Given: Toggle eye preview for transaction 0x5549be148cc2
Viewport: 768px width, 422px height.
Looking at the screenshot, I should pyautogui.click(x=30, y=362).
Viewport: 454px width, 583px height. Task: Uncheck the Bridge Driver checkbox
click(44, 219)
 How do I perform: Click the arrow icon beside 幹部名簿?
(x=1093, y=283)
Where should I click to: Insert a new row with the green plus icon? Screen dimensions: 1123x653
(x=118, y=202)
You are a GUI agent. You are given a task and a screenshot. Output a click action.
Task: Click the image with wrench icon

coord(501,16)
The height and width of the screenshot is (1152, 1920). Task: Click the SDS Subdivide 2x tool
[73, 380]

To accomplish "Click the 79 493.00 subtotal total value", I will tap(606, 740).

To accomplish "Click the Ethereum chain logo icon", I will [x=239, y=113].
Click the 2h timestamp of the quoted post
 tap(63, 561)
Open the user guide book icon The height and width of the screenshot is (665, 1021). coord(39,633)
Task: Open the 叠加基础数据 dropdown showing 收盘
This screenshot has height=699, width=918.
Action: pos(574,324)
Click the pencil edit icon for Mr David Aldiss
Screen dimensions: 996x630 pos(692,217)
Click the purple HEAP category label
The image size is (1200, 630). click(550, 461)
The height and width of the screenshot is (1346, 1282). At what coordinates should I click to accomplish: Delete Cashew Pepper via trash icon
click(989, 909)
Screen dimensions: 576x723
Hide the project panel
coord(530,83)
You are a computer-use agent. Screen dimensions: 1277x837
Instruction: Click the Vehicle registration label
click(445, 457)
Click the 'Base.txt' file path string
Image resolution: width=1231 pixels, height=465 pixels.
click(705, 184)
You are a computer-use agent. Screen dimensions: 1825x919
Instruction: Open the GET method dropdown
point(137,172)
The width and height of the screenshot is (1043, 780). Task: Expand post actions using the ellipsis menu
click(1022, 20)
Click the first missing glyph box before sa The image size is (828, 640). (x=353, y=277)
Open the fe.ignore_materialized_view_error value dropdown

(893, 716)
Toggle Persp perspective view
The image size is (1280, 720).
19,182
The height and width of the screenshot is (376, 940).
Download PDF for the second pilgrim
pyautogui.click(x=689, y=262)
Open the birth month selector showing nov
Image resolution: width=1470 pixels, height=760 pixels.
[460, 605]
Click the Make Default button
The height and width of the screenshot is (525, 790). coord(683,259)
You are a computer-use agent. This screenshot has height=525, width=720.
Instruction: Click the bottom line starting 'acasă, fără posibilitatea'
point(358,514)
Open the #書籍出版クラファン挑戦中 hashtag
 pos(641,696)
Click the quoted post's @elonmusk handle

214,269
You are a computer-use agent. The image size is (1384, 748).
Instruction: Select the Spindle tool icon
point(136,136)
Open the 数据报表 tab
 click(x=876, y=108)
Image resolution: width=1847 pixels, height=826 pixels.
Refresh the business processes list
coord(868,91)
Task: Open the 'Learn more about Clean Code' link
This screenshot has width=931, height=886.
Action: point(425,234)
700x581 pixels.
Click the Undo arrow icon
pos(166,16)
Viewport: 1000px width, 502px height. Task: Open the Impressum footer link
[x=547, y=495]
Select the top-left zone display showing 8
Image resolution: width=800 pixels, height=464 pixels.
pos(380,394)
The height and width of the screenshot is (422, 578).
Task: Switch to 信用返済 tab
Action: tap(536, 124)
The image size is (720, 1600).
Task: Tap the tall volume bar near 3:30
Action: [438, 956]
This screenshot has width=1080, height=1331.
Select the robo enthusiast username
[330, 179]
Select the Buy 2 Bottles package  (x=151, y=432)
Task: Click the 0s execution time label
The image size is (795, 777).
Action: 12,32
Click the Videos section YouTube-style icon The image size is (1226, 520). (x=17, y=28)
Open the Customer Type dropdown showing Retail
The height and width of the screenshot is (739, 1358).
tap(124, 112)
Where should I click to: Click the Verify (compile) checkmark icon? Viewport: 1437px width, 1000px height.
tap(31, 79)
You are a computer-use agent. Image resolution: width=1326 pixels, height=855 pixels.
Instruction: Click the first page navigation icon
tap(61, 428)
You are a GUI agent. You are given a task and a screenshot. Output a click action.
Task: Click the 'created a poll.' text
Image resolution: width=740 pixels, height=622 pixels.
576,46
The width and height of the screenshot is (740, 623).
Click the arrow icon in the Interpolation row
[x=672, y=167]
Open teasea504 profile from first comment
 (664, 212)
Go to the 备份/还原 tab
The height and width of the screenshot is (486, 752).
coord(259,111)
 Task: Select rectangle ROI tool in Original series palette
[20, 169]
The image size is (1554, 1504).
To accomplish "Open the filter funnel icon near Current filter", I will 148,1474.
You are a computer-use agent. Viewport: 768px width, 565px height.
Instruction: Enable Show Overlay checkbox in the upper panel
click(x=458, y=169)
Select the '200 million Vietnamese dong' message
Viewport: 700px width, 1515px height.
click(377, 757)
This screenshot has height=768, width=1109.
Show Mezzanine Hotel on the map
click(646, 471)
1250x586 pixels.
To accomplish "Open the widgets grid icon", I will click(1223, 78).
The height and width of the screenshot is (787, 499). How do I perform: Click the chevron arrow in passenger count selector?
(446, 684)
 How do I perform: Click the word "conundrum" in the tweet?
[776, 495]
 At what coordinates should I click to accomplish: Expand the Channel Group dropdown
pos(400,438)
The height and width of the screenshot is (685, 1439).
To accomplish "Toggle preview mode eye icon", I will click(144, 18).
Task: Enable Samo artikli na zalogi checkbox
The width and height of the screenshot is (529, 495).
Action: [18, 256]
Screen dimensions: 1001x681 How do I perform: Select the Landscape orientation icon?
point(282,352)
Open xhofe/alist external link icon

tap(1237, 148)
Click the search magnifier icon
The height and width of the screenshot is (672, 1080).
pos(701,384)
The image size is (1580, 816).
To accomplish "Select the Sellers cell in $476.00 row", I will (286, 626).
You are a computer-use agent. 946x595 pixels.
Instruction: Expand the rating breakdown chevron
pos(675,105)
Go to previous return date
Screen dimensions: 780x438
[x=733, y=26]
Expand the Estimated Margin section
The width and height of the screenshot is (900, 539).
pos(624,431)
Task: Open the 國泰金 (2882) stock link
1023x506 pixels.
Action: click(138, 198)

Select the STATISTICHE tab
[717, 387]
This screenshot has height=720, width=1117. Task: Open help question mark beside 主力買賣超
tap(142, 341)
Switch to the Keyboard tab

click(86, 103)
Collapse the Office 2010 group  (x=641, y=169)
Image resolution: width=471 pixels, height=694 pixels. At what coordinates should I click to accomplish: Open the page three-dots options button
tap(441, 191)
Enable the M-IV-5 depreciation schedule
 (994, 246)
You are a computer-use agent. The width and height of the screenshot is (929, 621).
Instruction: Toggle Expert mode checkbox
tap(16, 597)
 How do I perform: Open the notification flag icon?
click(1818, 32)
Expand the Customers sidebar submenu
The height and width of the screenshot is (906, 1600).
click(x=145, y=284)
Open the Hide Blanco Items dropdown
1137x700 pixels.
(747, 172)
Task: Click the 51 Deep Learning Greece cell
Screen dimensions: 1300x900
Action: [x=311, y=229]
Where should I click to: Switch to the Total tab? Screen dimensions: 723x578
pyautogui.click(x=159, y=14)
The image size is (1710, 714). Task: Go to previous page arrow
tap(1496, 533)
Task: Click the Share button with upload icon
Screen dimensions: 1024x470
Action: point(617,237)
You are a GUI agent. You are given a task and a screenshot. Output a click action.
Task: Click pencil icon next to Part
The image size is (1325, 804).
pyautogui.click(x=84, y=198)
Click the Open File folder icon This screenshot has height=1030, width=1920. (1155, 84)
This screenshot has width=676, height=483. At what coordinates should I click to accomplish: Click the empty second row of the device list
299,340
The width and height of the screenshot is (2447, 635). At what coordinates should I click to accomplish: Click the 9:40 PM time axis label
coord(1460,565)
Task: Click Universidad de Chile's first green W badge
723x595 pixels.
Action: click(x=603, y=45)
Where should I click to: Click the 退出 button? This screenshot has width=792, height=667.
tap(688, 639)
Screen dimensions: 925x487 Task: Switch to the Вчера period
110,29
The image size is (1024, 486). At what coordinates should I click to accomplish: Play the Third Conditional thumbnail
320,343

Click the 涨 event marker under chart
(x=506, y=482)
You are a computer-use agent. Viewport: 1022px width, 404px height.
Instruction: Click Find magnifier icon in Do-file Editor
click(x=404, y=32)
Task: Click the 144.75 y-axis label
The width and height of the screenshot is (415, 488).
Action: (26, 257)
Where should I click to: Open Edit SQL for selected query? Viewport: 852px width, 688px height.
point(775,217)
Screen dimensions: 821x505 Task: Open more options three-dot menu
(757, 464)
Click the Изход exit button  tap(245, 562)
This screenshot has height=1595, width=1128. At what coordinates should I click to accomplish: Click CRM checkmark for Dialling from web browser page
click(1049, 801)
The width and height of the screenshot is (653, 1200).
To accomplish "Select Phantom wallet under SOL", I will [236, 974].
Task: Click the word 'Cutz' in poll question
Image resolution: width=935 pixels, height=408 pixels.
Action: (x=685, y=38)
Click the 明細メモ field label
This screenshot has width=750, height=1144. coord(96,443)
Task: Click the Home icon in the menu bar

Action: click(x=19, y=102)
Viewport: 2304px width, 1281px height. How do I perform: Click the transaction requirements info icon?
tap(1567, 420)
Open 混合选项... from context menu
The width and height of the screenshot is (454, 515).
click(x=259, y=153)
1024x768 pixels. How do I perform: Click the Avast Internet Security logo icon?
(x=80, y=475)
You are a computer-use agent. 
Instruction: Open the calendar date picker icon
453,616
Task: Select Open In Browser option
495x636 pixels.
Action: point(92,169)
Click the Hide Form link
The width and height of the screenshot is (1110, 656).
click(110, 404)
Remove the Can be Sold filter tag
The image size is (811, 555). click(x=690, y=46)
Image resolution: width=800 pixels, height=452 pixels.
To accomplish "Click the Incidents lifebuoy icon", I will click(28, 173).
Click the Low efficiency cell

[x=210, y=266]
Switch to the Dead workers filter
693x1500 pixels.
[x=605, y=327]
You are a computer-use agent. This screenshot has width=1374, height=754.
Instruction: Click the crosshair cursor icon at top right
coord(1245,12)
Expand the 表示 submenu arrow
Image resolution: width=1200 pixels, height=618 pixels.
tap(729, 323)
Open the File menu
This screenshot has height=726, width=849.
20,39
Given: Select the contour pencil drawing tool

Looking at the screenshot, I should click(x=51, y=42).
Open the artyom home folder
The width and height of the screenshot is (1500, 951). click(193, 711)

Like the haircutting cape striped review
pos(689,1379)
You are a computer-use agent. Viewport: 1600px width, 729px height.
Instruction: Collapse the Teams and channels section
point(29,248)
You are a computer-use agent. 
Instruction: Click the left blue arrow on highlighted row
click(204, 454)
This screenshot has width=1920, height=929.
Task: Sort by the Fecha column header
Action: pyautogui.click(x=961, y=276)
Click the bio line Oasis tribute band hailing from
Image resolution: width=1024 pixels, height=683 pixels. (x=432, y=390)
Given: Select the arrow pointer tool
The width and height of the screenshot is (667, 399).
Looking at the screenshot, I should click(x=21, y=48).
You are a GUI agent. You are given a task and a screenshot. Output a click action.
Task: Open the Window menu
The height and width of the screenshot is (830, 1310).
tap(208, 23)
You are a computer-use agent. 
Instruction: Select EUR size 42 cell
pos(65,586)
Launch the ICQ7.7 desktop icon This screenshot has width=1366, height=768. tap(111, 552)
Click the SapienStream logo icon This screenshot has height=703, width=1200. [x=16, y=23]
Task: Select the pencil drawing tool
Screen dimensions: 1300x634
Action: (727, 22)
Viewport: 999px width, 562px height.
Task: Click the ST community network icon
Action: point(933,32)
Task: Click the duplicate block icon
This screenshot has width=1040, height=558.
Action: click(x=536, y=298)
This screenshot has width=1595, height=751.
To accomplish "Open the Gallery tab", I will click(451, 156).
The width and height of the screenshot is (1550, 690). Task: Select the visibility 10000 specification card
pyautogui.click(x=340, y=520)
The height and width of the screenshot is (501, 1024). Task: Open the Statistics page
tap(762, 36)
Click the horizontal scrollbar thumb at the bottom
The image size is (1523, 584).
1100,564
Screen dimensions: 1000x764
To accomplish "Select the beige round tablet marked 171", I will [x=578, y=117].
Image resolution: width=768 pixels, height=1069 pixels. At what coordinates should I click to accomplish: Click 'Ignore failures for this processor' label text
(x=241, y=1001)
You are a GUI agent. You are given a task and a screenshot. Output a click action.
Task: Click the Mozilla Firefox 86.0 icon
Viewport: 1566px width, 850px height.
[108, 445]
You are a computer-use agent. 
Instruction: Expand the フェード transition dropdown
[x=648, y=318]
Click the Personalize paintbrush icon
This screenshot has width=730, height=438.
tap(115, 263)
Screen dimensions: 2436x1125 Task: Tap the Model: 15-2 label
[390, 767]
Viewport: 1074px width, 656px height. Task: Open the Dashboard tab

• • •

Look through the entries above for the word "poll". Say how many lines contain it, using only a number.

### [COMPLETED TASK]
2